FCA is an organization that provides a two-way street for athletes. FCA allows athletes to grow in their Christian faith as well as bond with students in other sports, but the other aspect that athletes enjoy is the opportunities they are given to serve others. 

“Serving is definitively a huge part of FCA and it is one of the reasons why I love it, “ Wright 

 

 said. “With FCA and being able to serve, you kind of get out of your comfort zone. Serving others has definitely helped me out and is a huge part of my life.”

The Brookings Area FCA offers several opportunities for student-athletes to volunteer in sports camps, fundraisers, and even mission trips. Recently, 24 athletes in FCA offered their spring break to participate in one of the FCA’s most popular serving opportunities, which is a mission trip to Jamaica.

“To show how so many athletes here in South Dakota just have their faith so strong and are willing to help out and take away from their time to relax was an amazing thing to see,” assistant strength coach Jesse Rodriguez said. 

Serving in a foreign country over 2,000 miles from home during the only break some athletes receive all year shows how much SDSU athletes care about serving as well as how far they are willing to go to do it. 

“You would think that spring break would be a time where [athletes say] ‘Okay, I’ve been grueling, I’ve been grinding this whole entire year, it’s time for me to take a break’ … and just to be out there on their spring break serving other people, serving the Jamaicans out there was just an amazing thing,” Rodriguez added.

The opportunity to serve in another country was not just simply SDSU athletes giving their time and efforts either. Wright, one of the leaders of the trip, explained what he learned from the Jamaicans and discussed just how blessed and fortunate he feels to live in America. 

“There’s this guy named Stanley, and he’s one of my good friends in Jamaica. He walks around with a huge smile on his face with holes in his shirt and pants and wearing the same shoes that I saw him wear two years ago. Just seeing that puts everything into perspective,” Wright said. “You realize how grateful and blessed you truly are, because [the Jamaicans] don’t have anything, but they have everything because they have Christ.” 

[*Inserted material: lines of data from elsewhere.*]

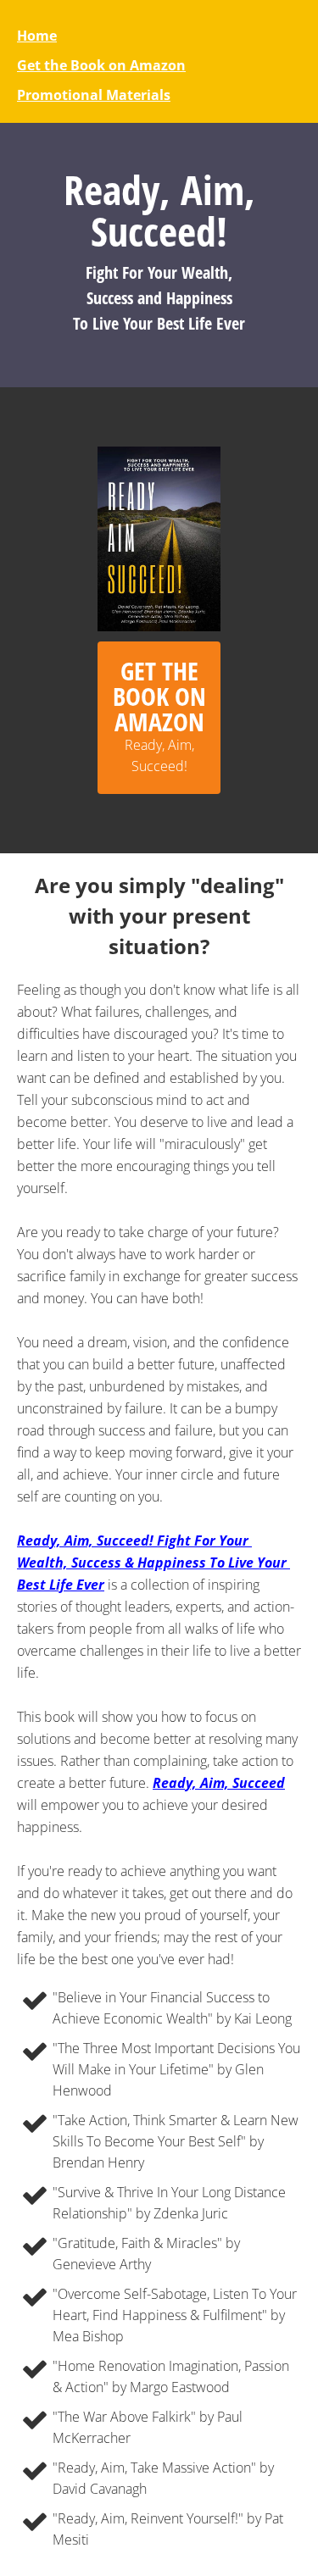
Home (37, 35)
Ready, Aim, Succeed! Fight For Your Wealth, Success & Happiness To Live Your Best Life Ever (153, 1562)
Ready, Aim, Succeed (219, 1783)
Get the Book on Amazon (101, 65)
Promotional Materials (93, 95)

The mission trip to Jamaica is an annual trip that the FCA members on campus have built into a tradition over the past few years, and it is a tradition that is expected to strive on.

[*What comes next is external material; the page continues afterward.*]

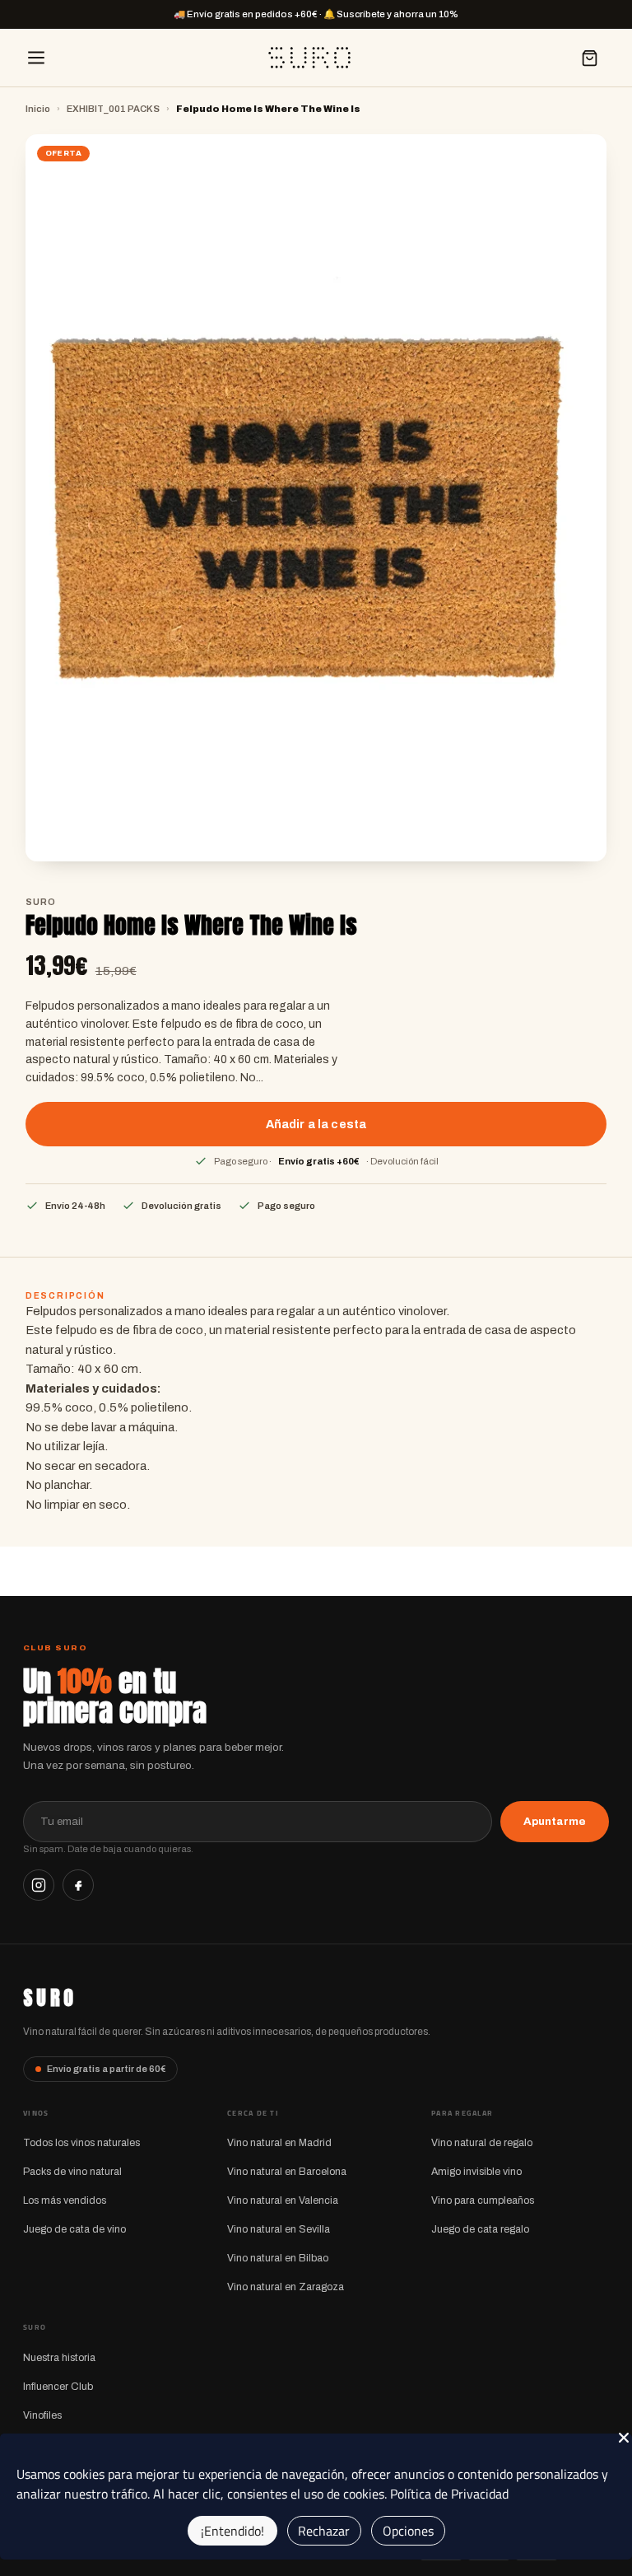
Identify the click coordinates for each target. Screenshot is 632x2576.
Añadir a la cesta (316, 1124)
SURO (50, 1998)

However, no matter the location, FCA will always exist to serve, and it will be led by committed SDSU student-athletes who understand that they are not only called to compete in their sports, but to willingly give back their time to the communities that so faithfully support them. 

“Everybody that’s on a team or even at the collegiate level has been very gifted and blessed by God to have position to play college athletics,” Rodriguez said. … “To see people who are so busy with sports but are also giving that time in sports not for themselves but for glorifying God is a way that they go out their and use that platform.”